▸ Your objective
Reproduce the rows between the line containing "Viewport: 1259px width, 462px height." and the line containing "Action: [x=590, y=207]", inclusive, and omit the pictures.

▸ Task material

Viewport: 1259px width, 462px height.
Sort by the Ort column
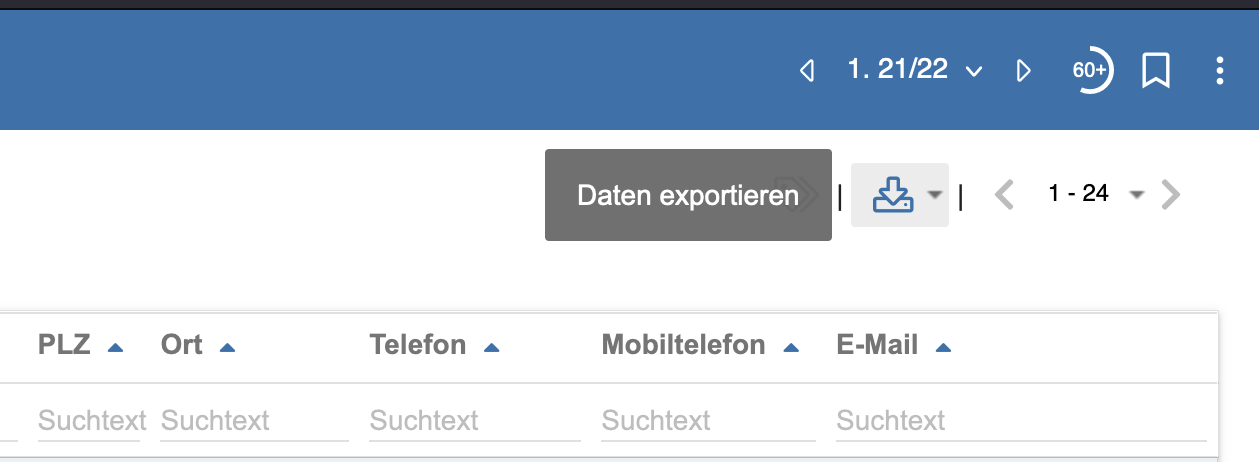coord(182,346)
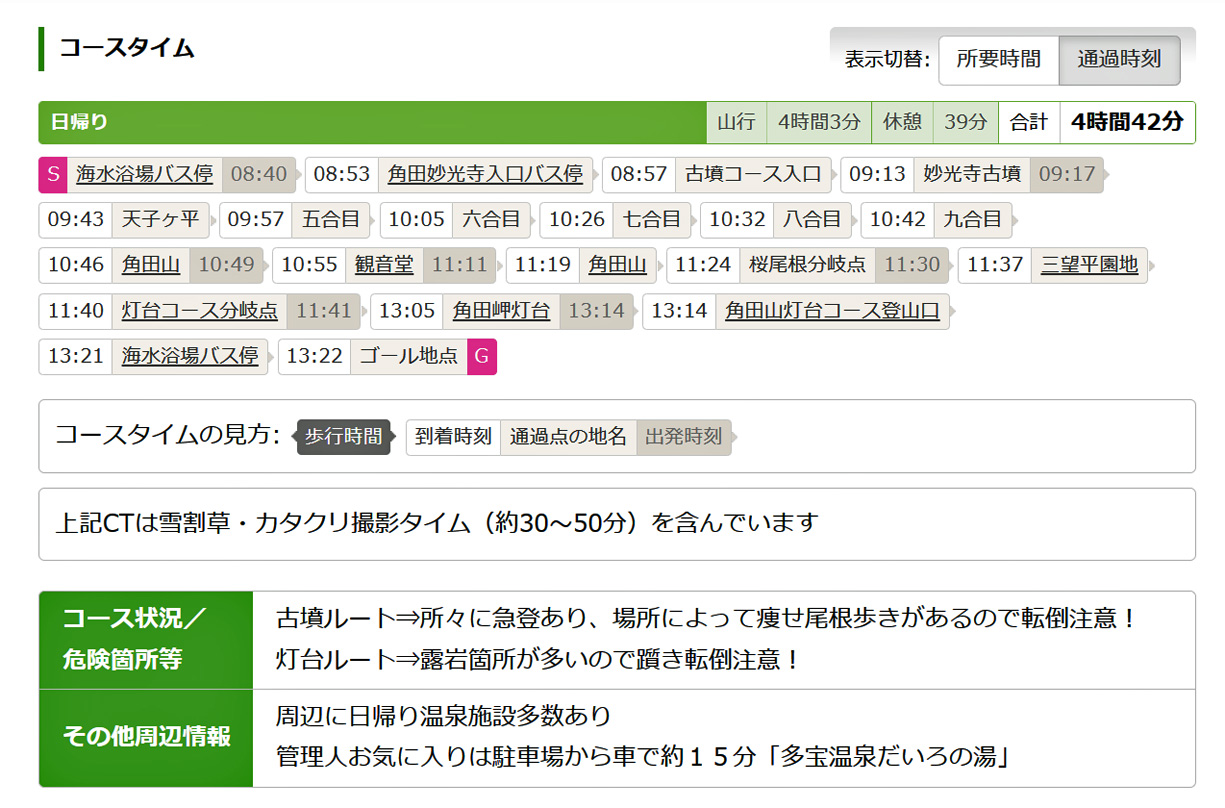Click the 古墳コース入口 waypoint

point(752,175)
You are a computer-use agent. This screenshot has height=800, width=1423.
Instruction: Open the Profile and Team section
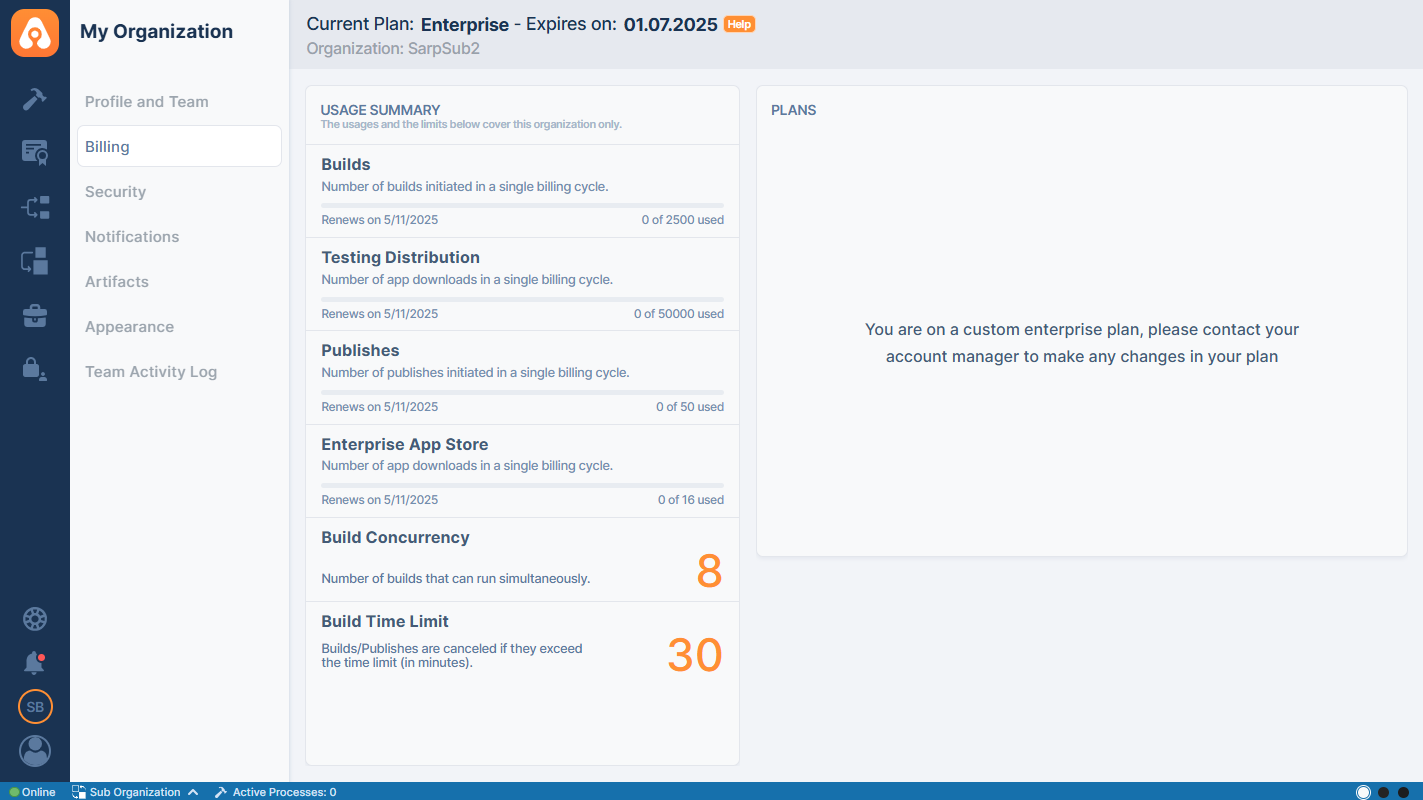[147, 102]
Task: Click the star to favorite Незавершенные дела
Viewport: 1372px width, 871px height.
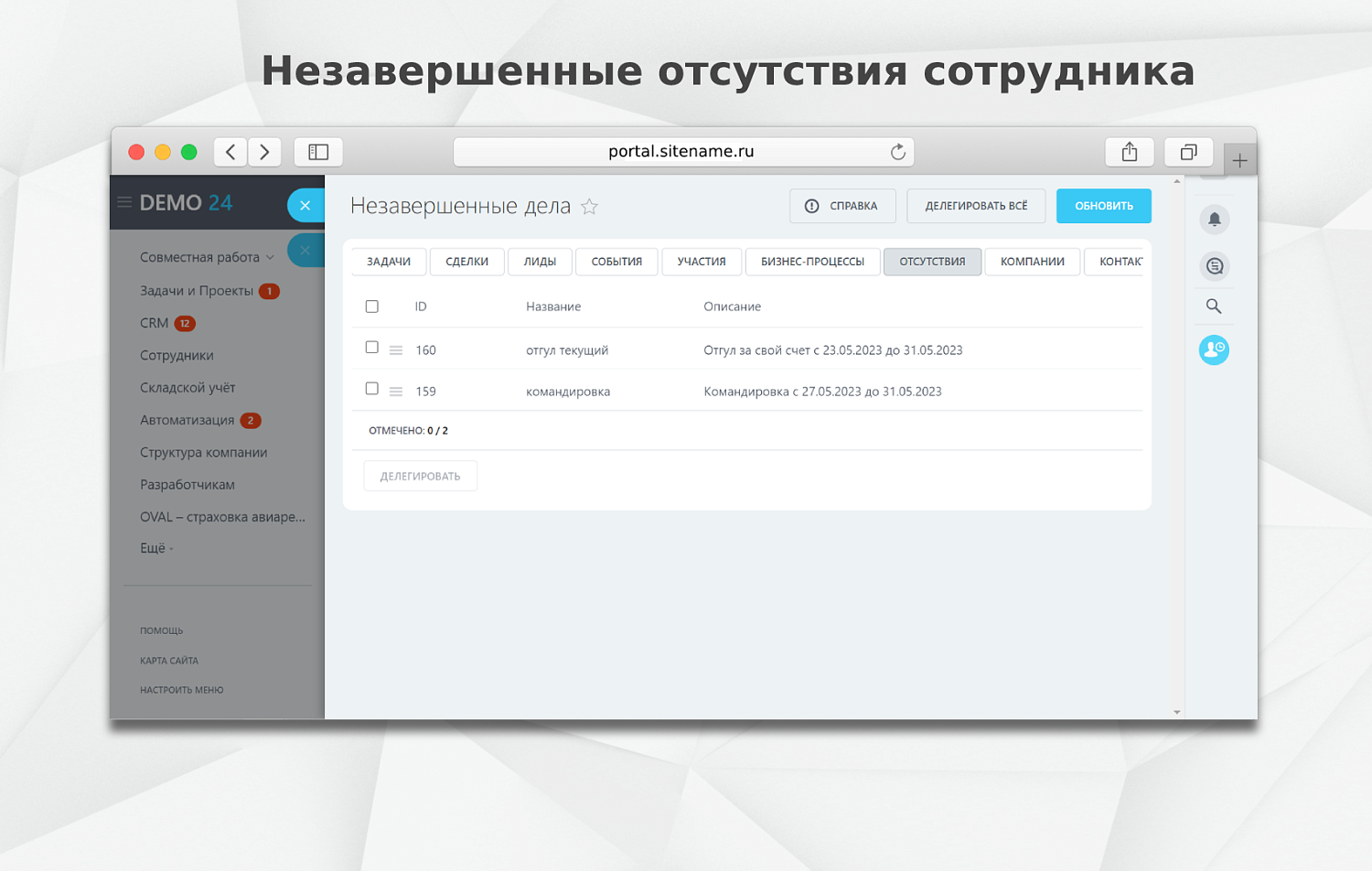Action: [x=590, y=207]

==

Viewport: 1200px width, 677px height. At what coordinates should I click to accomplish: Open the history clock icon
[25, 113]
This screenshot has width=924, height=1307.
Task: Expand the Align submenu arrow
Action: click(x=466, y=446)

▸ Exercise answer
Viewport: 1259px width, 462px height.
Sort by the Ort column
coord(182,346)
Click the 古墳コース入口 waypoint

point(752,175)
You are a computer-use agent. This screenshot has height=800, width=1423.
Instruction: Open the Profile and Team section
[147, 102]
Task: Click the star to favorite Незавершенные дела
Viewport: 1372px width, 871px height.
Action: [x=590, y=207]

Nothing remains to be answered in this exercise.